→ **Exercise prompt**
A verbatim reproduction of the lines below, from the line containing "You are a computer-use" through the line containing "Instruction: Select the", both ends included, is the whole required output.

→ **Data for this task**
:::::
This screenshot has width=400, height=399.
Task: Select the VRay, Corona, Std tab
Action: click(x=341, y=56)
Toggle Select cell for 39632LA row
:::::
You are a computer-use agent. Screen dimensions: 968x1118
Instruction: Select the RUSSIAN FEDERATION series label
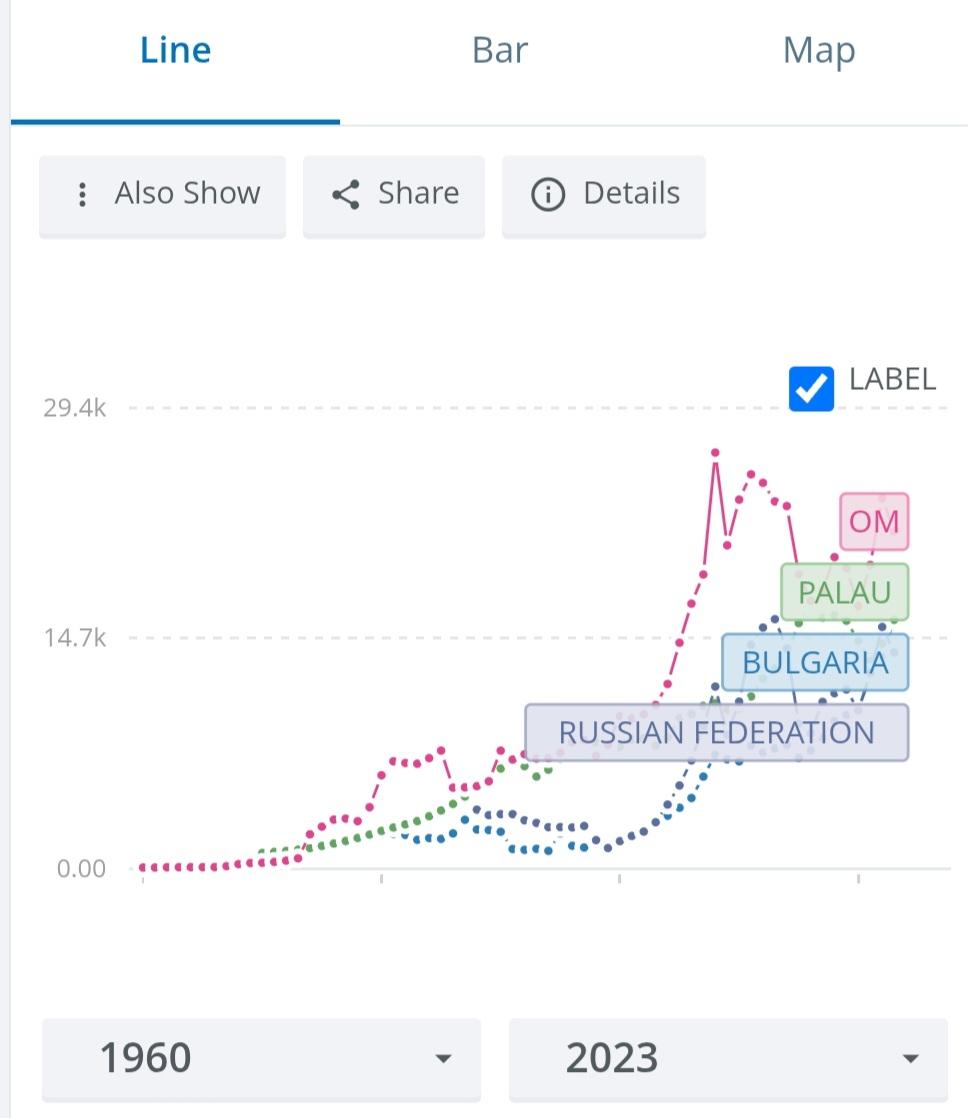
:::::
→ **Result of this exercise**
You are a computer-use agent. Screen dimensions: 968x1118
Instruction: Select the RUSSIAN FEDERATION series label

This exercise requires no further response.